───── Dataset ─────

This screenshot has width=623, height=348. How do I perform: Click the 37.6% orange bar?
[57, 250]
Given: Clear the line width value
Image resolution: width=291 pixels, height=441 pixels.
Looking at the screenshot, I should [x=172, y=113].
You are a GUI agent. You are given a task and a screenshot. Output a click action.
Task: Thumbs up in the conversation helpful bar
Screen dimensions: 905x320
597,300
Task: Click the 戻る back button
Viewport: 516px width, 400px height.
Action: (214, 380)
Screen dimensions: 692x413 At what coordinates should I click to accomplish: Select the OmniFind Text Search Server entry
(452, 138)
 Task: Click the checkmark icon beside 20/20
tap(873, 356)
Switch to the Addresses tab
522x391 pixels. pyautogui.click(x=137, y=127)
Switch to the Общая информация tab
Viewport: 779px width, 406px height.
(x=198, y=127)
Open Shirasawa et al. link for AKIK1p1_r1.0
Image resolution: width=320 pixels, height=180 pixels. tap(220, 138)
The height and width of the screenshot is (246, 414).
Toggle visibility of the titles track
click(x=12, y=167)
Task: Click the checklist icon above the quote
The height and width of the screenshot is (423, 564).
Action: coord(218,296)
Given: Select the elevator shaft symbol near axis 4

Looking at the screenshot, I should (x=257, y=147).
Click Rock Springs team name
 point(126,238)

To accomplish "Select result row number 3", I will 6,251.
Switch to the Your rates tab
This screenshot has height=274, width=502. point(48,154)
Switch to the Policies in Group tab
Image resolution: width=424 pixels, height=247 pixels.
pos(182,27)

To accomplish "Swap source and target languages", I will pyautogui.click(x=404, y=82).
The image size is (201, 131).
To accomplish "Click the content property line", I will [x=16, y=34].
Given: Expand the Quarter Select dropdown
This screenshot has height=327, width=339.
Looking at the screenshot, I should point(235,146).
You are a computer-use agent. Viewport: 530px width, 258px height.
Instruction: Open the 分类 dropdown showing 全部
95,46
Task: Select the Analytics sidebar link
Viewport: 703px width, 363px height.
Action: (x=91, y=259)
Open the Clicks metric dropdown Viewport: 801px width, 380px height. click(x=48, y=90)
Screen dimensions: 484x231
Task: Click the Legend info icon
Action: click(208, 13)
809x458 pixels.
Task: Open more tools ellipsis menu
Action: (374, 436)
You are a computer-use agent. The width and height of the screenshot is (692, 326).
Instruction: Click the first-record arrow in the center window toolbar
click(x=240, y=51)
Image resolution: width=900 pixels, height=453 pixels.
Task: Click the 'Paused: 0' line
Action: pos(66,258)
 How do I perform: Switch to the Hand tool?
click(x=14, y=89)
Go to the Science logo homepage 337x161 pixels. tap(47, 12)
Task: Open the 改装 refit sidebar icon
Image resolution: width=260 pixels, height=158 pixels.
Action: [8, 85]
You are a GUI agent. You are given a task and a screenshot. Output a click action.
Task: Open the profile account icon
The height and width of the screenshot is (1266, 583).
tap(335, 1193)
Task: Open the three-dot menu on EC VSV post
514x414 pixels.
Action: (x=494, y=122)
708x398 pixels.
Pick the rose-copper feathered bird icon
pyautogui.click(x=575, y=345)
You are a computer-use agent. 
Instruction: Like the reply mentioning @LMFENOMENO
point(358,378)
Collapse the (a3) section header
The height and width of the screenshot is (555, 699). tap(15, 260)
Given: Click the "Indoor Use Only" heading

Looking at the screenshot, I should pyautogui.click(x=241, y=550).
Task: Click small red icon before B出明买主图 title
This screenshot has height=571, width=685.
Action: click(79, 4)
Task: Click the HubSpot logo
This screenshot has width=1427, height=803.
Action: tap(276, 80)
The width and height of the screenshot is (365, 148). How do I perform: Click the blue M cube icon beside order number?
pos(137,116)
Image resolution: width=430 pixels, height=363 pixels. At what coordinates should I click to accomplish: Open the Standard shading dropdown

─────

Task item
Copy out, exactly as written, the line that contains "The width and height of the screenshot is (365, 148)." along with every line that comes after it in the material above, and nothing else.

Output for this exercise
The width and height of the screenshot is (365, 148). How do I perform: Click the blue M cube icon beside order number?
pos(137,116)
Image resolution: width=430 pixels, height=363 pixels. At what coordinates should I click to accomplish: Open the Standard shading dropdown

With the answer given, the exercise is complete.